How to Clean Your Empty Spa

Once the water is drained, inspect and wash the shell’s interior, and remove and clean your spa filters before refilling it.

Fortunately, your spa’s shell is designed to resist dirt and stains, and cleaning it requires no more than a soft, damp rag. Many household cleaners can be harmful to your shell, so check your owner’s manual before using any.

When finished, rinse the shell with clean water.

How to Clean Your Filters

You also want to clean your spa’s filters. You should do this on a monthly basis.

    • Remove the cover to the filter compartment.
    • Remove any floating items from the compartment.
    • Turn the filter retainer handle to unlock the filter and retainer.
    • Remove the filter cartridge and retainer.
    • Soak your filter in a degreaser, according to package instructions.
    • Rinse the filter clean with a garden hose, spraying from all angles to ensure you’ve washed away all debris.
    • Replace the filter and lock the handle. Do not overtighten.

Refill Your Hot Tub

You can refill your hot tub by putting the hose in the spa and turning on the water.

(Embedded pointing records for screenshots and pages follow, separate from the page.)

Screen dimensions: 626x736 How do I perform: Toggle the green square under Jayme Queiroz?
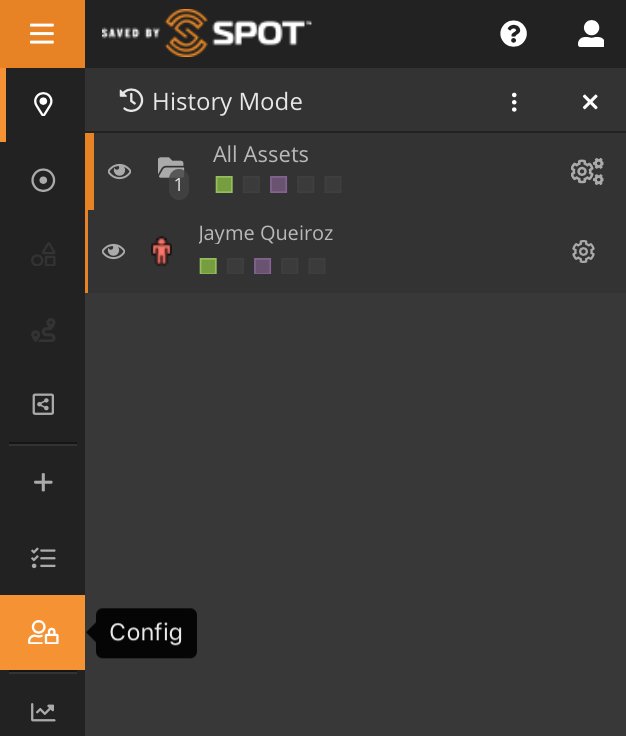tap(208, 266)
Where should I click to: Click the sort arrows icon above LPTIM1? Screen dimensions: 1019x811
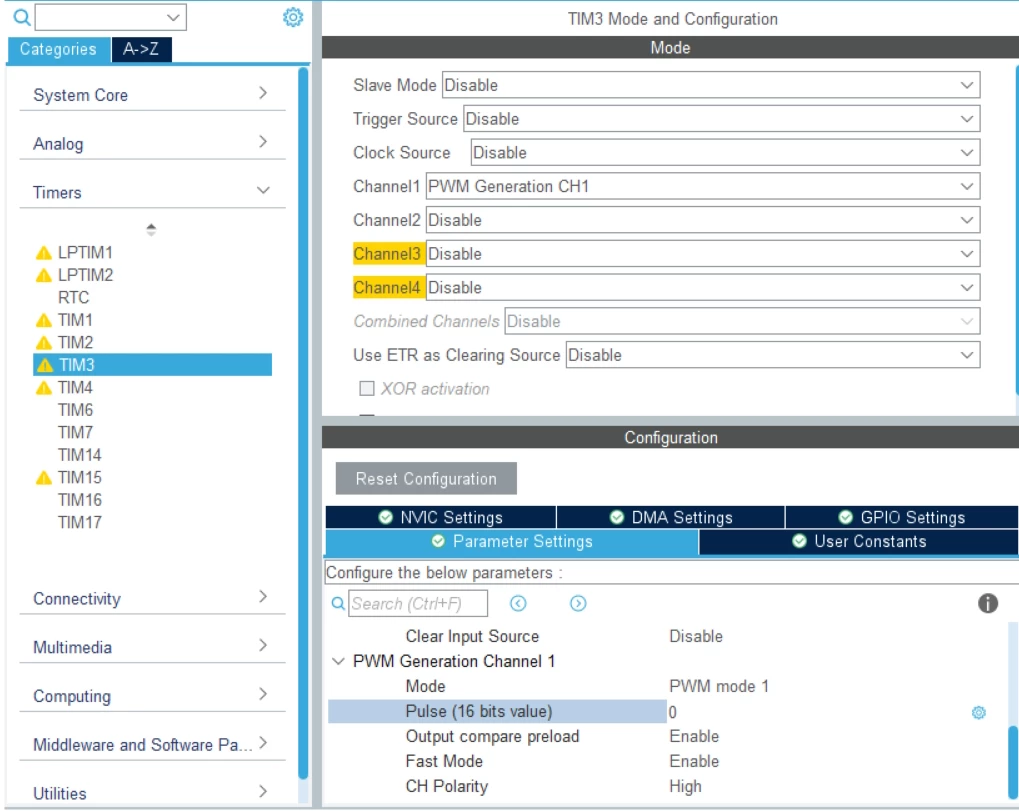click(151, 229)
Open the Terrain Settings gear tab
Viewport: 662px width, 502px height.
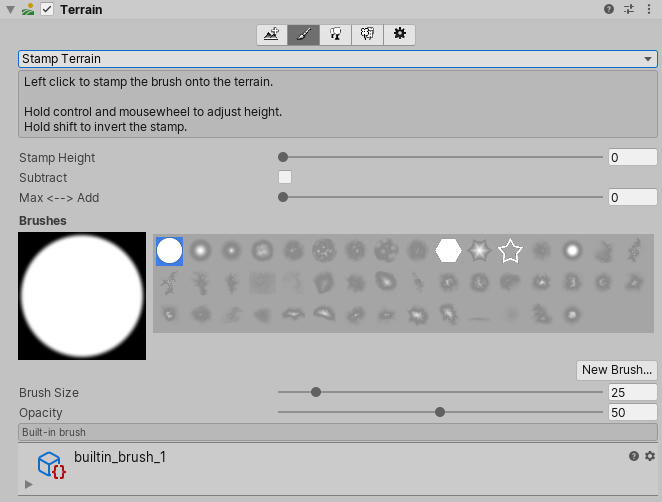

If you choose this method, you might accidentally stumble into a pitfall: an airlock. An airlock is an air bubble that gets trapped inside your hot tub’s plumbing as it’s being filled with water. One or more air bubbles can cause the spa to work improperly and could damage jet and circulation pumps if you run them with air inside.

Air bubbles are relatively simple to remove, although the best method varies based on the spa model. If unsure, contact us for information on how best to remove them.

To prevent air bubbles from forming during refilling, you simply need to fill the spa from the correct fill pipe instead of putting the hose directly into the spa shell.

With some spas, for example, inserting a hose into the hollow standpipe beneath the filter is correct. Your owner’s manual tells you exactly where to find the fill pipe in your spa. Depending on the size of your spa and the size of your refill hose, it should take about as long to refill it as it took to drain it from the spigot.

To Conclude

Taking care of your spa between seasons should take only about two and a half hours. With plenty of time before and after cleaning, you can relax, tend to other chores, or bake a pie to eat in celebration when you’re all done!